At times you begin to tire of this awkward Englishman, who feebly attempts to engage in debate but seems to know nothing of the history of the conflict he has walked into. Theroux looks absolutely absurd, chumming up to Israeli soldiers who have just been pursuing young children and when he returns to Silwan saying he is “hoping to get close to the action” it’s hard not to conclude that he is merely an occupational tourist. Though it’s clear he intends well – challenging a settler in Hebron for instance – Theroux displays a worrying lack of understanding of the Palestinian cause. He thinks he is criticising the Israeli army in An Nabi Saleh when he speaks of “the futility of trying to bring the town to order”, but it doesn’t seem to occur to him to ask why the soldiers are there in the first place – or whether the ‘disorder’ could merely be a product of their presence.

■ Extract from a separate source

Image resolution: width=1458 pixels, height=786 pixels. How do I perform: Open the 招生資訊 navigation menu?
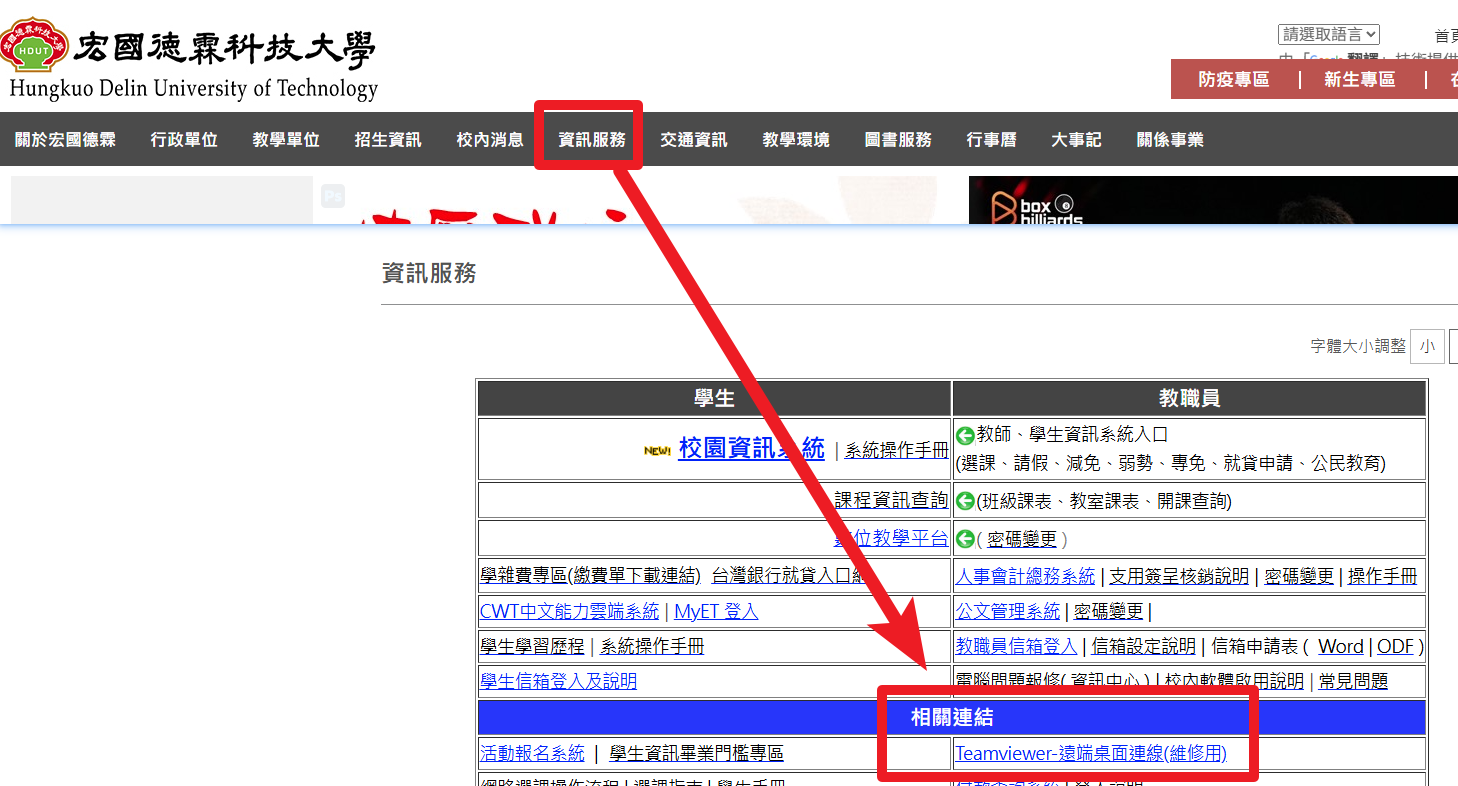tap(388, 140)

Because of his political naivety, he almost misses the point entirely. He notes that a settler’s car has a police escort; he sees a settler rally “organised by a fringe of the religious right and yet fully protected by the army”; Luria tells him that the government pay for “security” for the settlers in East Jerusalem and that housing there is state-subsidised; all these observations point to the crux of the problem. Yet the fact that the Israeli government enables, supports and allows the activities of the settlers he interviews cannot be explored in the narrow scope of Theroux’s programme. His voyeuristic fascination with strange people leads to a fatal lack of depth. Unlike the Westboro Baptist Church, who can safely be portrayed as a tiny group of oddballs, Israeli setters cannot be reduced to an isolated group of religious fanatics because of the incredible levels of support they receive from government and from rich American Zionist groups.

An Independent review called the programme “a strong argument for atheism”, while the Guardian praises Theroux for “wisely” avoiding the political situation. However, examining Israeli settlers outside of the political context of the Israeli state is like trying to understand Israel’s power and Palestinians’ oppression without referring to the complicity of North America. To Theroux’s credit, his talent for appearing disingenuous does expose the settlers’ racism and their uniquely tormented psyche, accurately described as “somewhere between embittered and entitled”. Luria, for instance, believes in an “intrinsic” inability for Jews and non-Jews to live together. (If only the programme editors could have juxtaposed this with the words of Basem Tamimi’s from An Nabi Saleh, who tells Theroux that his message for an Israeli soldier called Danny, who regularly terrorises his village is: “…if you remove the occupation from your head, and your mind and your mentality, then you will be a human, and we will be friends.”)

Most disturbingly, he elicits from an agitated Luria, an extremely revealing statement: “We either pack our bags and go back to the ovens of Auschwitz, and I’ll go back to the shores of Australia, or this is our land and it means fighting for it…tactics have changed but it’s still a war of survival for the Jewish people…”. Not an uncommon sentiment to hear expressed by an Israeli settler, this perspective illustrated how psychologically damaged many settlers are. But the “ultra” Zionists that Theroux concentrates on are arguably less of a problem than the (slightly) milder, (slightly) saner Zionists in the Israeli government. Theroux laudably ends on this important point, asking Luria if he is a religious extremist, to which the indignant response is: “Not in the slightest…if I am an extremist then millions of citizens and residents of Jerusalem…and the whole of the state of Israel are also, therefore, extremists.”